The total ozone maps are based on ground-based measurements
available from the World
Ozone and Ultraviolet Radiation Data Centre. Preliminary near real-time data
from ground-based observations were also used for the most recent maps. Total
ozone values are given in Dobson
Units. The numbers represent observations taken from ground stations
situated at the bottom left corner of the number.
Maps of deviations represent total ozone deviations from the 1978-1988
level estimated using Total Ozone
Mapping Spectrometer (TOMS) data for all areas except the Antarctic and from
the pre-1980 level estimated using Dobson data over the Antarctic.
Over areas with poor data coverage adjustments are made
according to TOMS on Nimbus-7,
Meteor-3, ADEOS and Earth Probe satellites.
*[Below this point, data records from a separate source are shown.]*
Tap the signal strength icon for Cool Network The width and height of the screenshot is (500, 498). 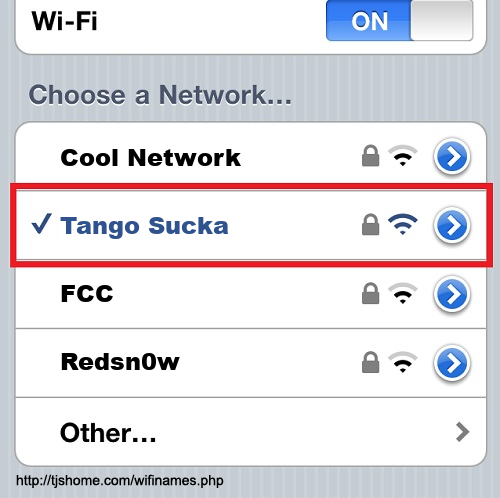(403, 156)
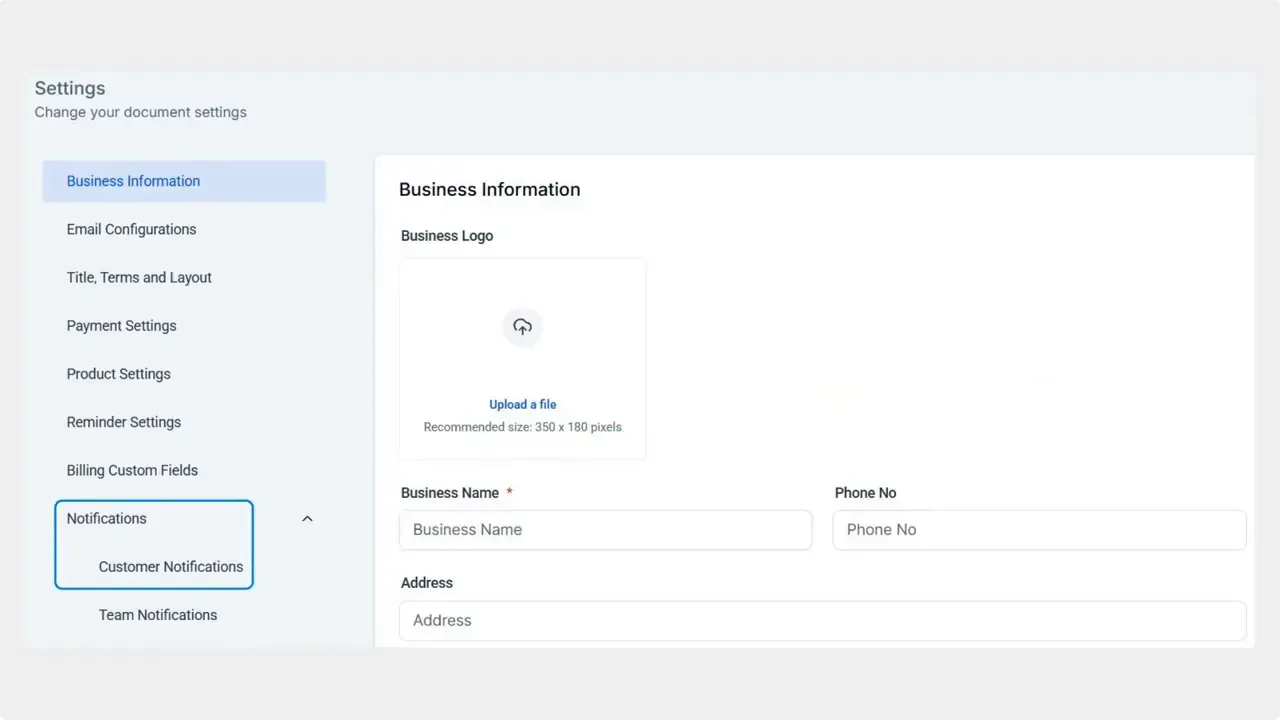Collapse the Notifications section chevron

307,518
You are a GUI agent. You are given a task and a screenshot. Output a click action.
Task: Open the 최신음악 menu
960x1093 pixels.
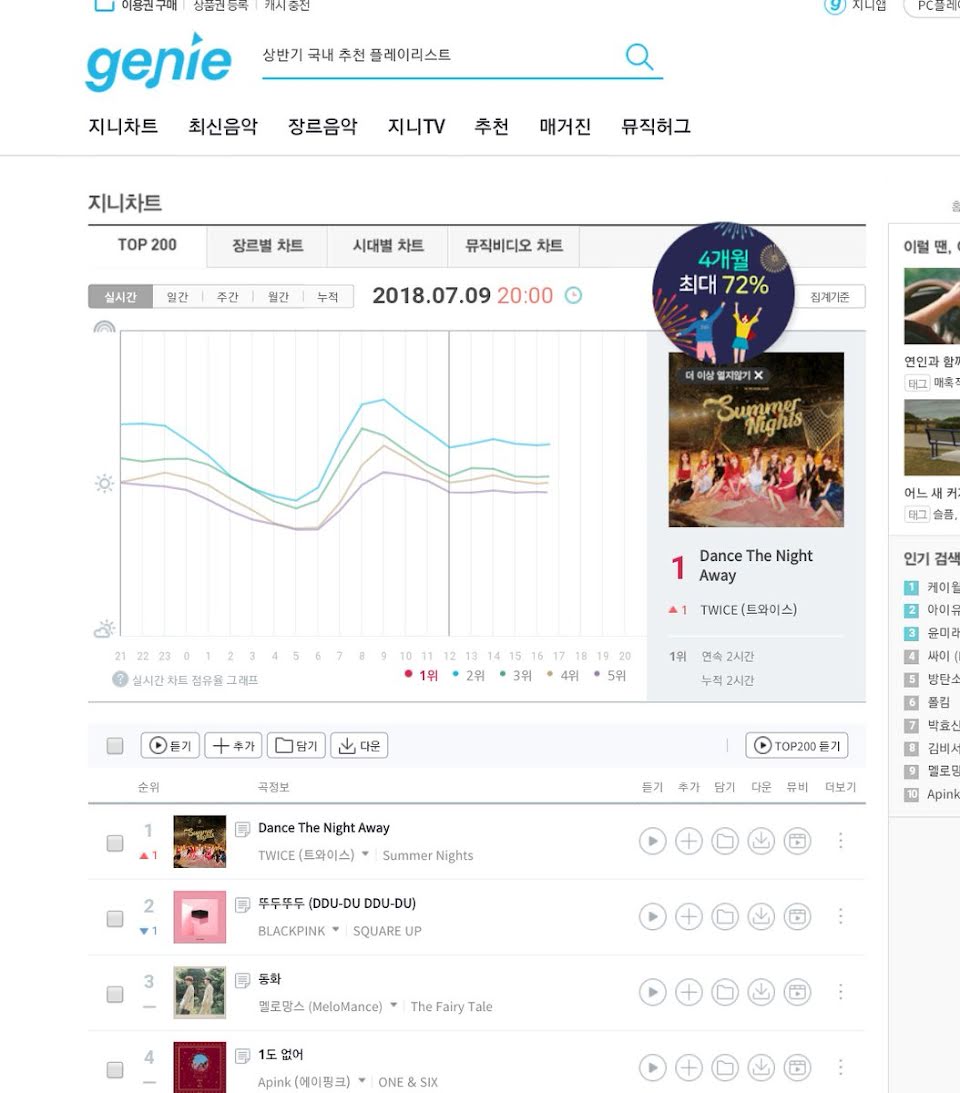[222, 126]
Over the polar night area Dobson and
Brewer moon observations and/or NOAA's
TIROS Operational Vertical Sounder (TOVS) satellite data are used. TOVS data
are also used when the more reliable TOMS data are not available. The mapping
algorithm is similar to those used by the WMO
Ozone Mapping Centre.
TIROS Operational Vertical Sounder(TOVS)
TIROS Operational Vertical Sounder(TOVS) is a suite of three instruments:
the Microwave Sounding Unit(MSU), the High resolution Infrared Radiation
Sounder(HIRS), and the Stratospheric Sounding Unit(SSU). Each instrument
measures radiation emmitted by the Earth at several different wavelengths.
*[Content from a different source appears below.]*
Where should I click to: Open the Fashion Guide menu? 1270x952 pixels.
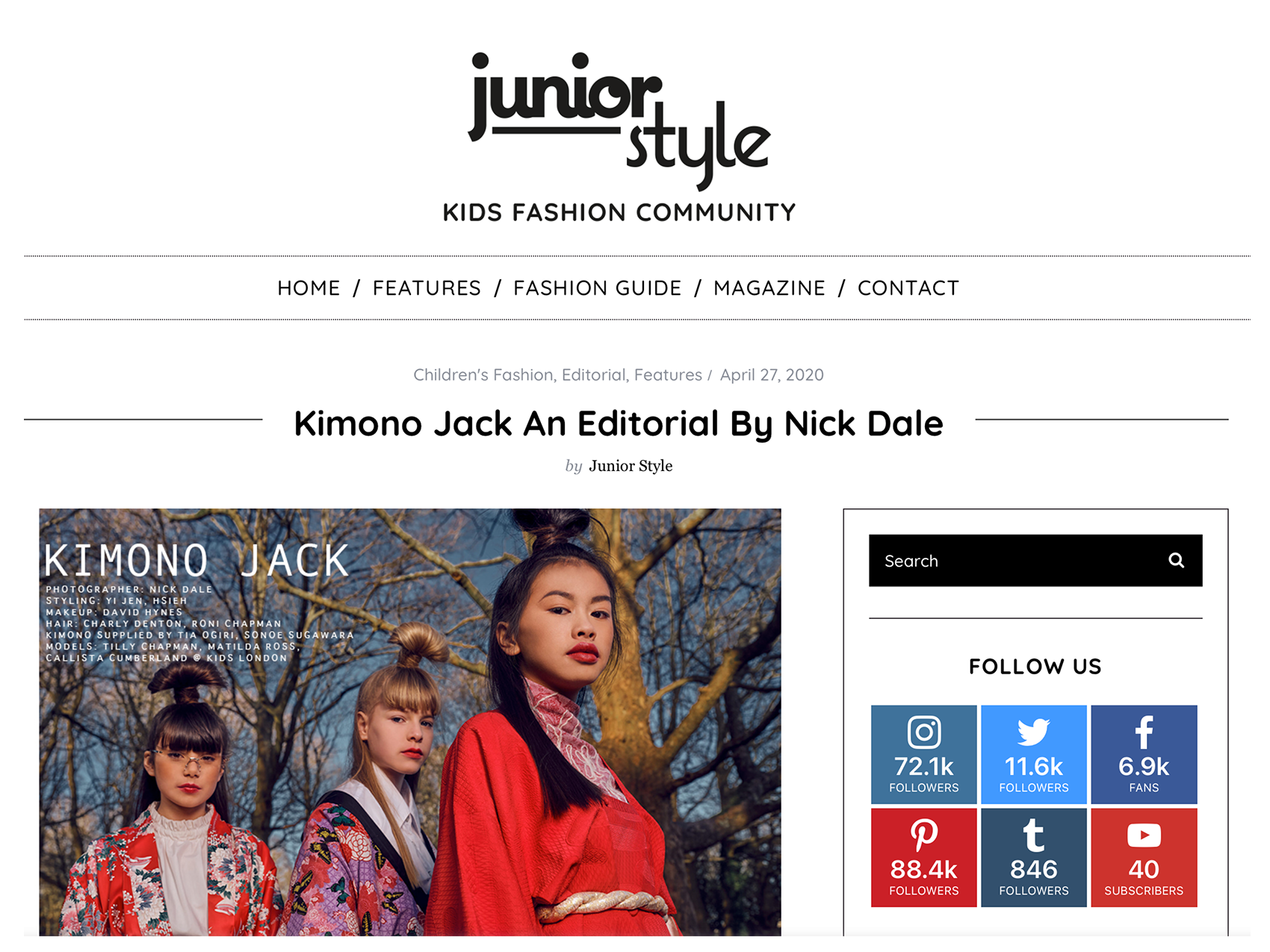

The HIRS channel 9 measures Earth's emmitted infrared radiation at 9.7
microns (10-6 meters). This is a "window channel"
meaning that the radiation measured by the HIRS instrument is emmited from
the earth's surface (as opposed to radiation being emmitted at other
levels of the earth's atmosphere). The amount of radiation reaching the
HIRS instrument is dependant upon how much ozone is in the earth's
atmosphere (less ozone = more radiation). Therefore, the TOVS Total Ozone
algorithm uses this channel (along with information from other HIRS
channels) to estimate the total amount of ozone in the earth's atmosphere.
The greatest contribution
of the emmitted radiation occurs in a region between 200 hPa and 30
hPa (13km to 27km). This "lower stratosphere" region is below
the levels where the greatest
contribution to the total ozone amount occurs(50hpa to 10hPa or 20km
to 30km). Thus the ozone amount measured by the TOVS Total Ozone algorithm
is not a true measure of the "total" amount of ozone in the
earth's atmosphere. Rather it is a better measure of the ozone amount in
the lower stratosphere. To obtain a "total" ozone amount, the
TOVS Total Ozone algorithm adjusts the lower stratosphere ozone amount by
a climatological amount that is variable with season and latitude.
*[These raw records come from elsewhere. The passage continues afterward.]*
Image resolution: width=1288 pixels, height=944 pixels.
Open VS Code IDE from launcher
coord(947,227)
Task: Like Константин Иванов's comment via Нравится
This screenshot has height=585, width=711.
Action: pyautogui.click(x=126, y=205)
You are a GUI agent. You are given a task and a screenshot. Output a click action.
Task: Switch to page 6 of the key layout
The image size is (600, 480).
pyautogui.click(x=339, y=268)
is in contrast with satellite instruments which measure the amount of
backscattered radiation at various ultraviolet wavelengths. Backscattered
radiation levels at wavelengths where ozone absorbtion does and does not
take place are compared with the same wavelenghts measured directly from
the sun to derive a "total ozone" amount in the earth's
atmosphere. This methodology is used by the NASA
TOMS and the NOAA
SBUV/2 ozone monitoring programs. This methodology provides a truer
measure of the total ozone amount in the earth's atmosphere. One drawback
is that this method uses "backscattered" sunlight. Which means
that data cannot be retrieved in the earth's shadow or polar night
TOVS Total Ozone algorithm can determine ozone amounts at all times since
it is derived from the Earth's emmitted infrared radiation. There are
drawbacks to the TOVS infrared methodolgy though. When the earth's surface
is either too cold (e.g., the high Antarctic Plateau) too hot (e.g., the
Sahara desert) or too obscured (e.g., by heavy tropical cirrus clouds) the
accuracy of this methodolgy declines.